Apparently pages are now loading incorrectly less than 1 percent of the time. Well, how much less? Pages failing 1 percent of the time make for a terrible web experience, especially for a web site where you have to travel through a long sequence of pages. There is evident fear that the current site will not be able to handle any type of significant load, like it will get around the deadline to sign up for policies beginning on January 1. And we know that “the back office systems, the accounting systems, [and] the payment systems”—in other words, the hard stuff—are still a work in progress.
None of this should come as any surprise—except to the politicians, bureaucrats, and campaign officials who run healthcare.gov. The single biggest mistake in the software business is thinking that if you throw resources at a problem and work really, really hard and put lots of pressure on people, you can complete a project by some arbitrary date (like December 1). It’s not like staying up all night to write a paper in college. This isn’t just a mistake made by people like the president of the United States. It’s made routinely by people in the software business, whether CEOs of software companies who made their way up through the sales ranks, or CIOs of big companies who made their way up as middle managers. You can’t double the number of people and cut the time in half. And just saying something is really, really important won’t make it go any faster or better.
Clearly all sorts of things were wrong before October 1 (and not just because they were relying on Oracle to do something other than supply a database). According to the Times, the website “had barely been tested before it went live,” which is a sure recipe for disaster. Back in my day, every feature was supposed to be finished three months before release. I know web companies do things differently today, but when it comes to performance they already know they can handle the load, and I doubt they cut corners when it comes to software that handles financial transactions. If you don’t have time to test, you shouldn’t ship. It’s that simple. Anything else is just wishful thinking.
It seems like healthcare.gov had at least two huge problems at launch. The first was performance—the ability of the system to deliver pages quickly when under load. I don’t have any insider information, but from the outside it sounds like a lot of what they are doing is switching hardware around, increasing the bandwidth at certain key chokepoints, and firing their hosting company. That’s all good, but performance is only secondarily a hardware issue. The software has to be designed properly to be scalable—so that adding twice the hardware will allow it to support twice as many users. If not, you need to scrap it and start from scratch. I can’t tell from the outside (and I couldn’t even tell from the inside) if it’s designed properly in this case, but I sure hope so, because otherwise no amount of hardware shuffling will do the trick.

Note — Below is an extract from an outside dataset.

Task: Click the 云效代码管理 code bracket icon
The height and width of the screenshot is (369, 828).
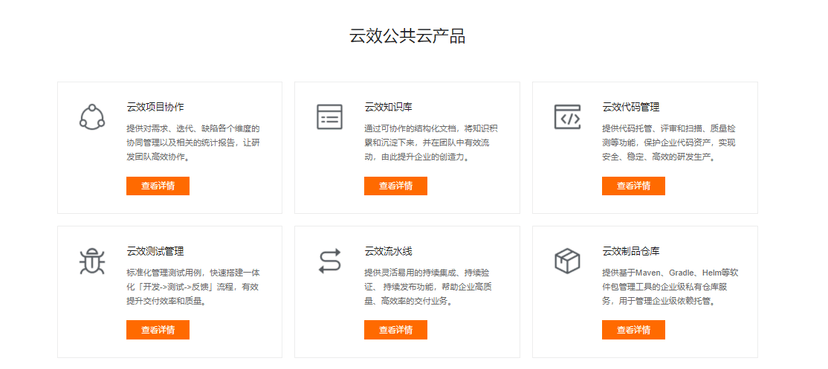Action: coord(567,117)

The other problem was data integrity. When you’re dealing with financial transactions, it’s really, really important that the data don’t get messed up between the two counterparties. But it seems like, at a minimum, customer records weren’t making it through to the insurers. It sounds like fixing that mess has been deferred until later. It could be as simple a problem as bad data mapping between one data model and another. But fixing these problems involves another software quality issue. With high-quality code, it’s relatively easy to find and fix these errors. With bad code, it’s hard to find bugs and it’s harder to fix them without destabilizing the rest of the system. Again, let’s hope for the former.

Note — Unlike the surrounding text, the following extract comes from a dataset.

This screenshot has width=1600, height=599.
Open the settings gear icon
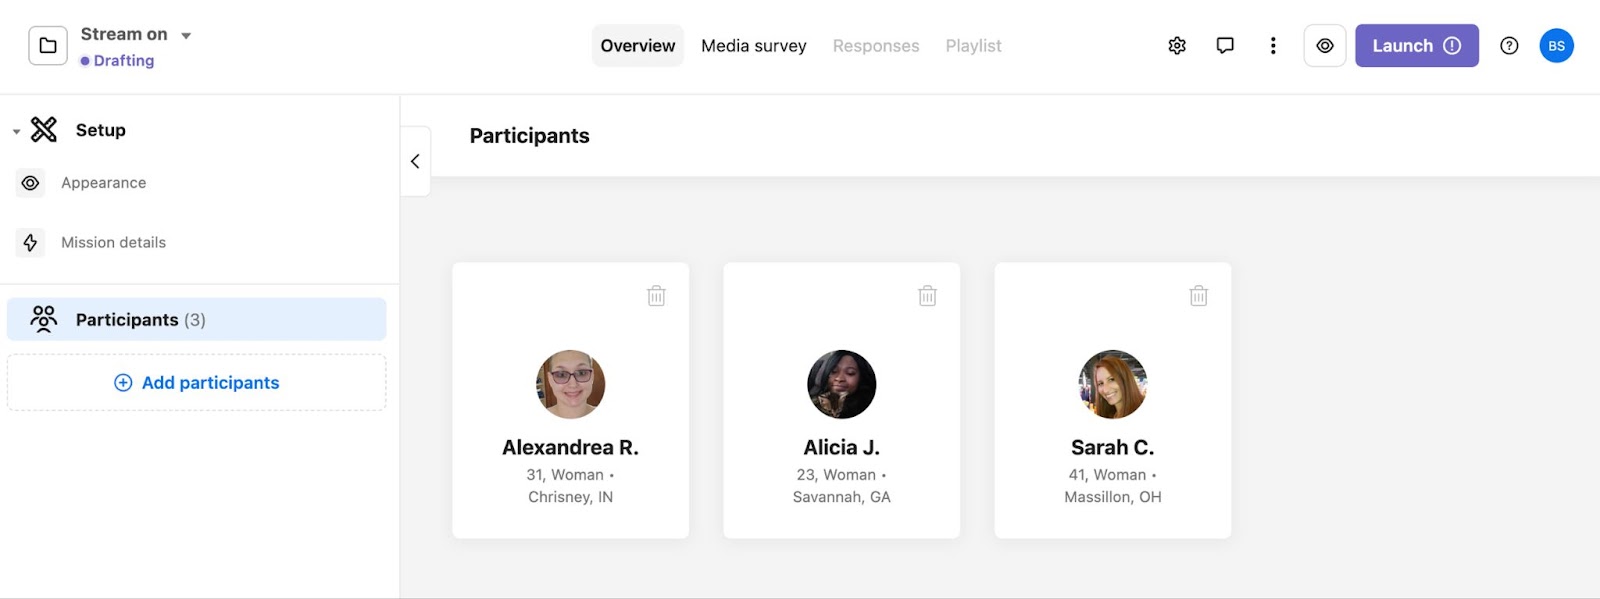pyautogui.click(x=1177, y=46)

I’m not technically skilled enough to be the type of person you would want making decisions about this mess, and I don’t know anything more than you can read in the newspaper. But when custom software projects go this badly, I think that in general (meaning more than half the time) you are better off cutting your losses and starting over. Obviously there are administrative and political reasons why the Obama administration can’t do that. We know that this project has to succeed like few other projects in history, and it will get there one way or another. But there’s no magic bullet, and neither hope nor trying harder is a viable strategy.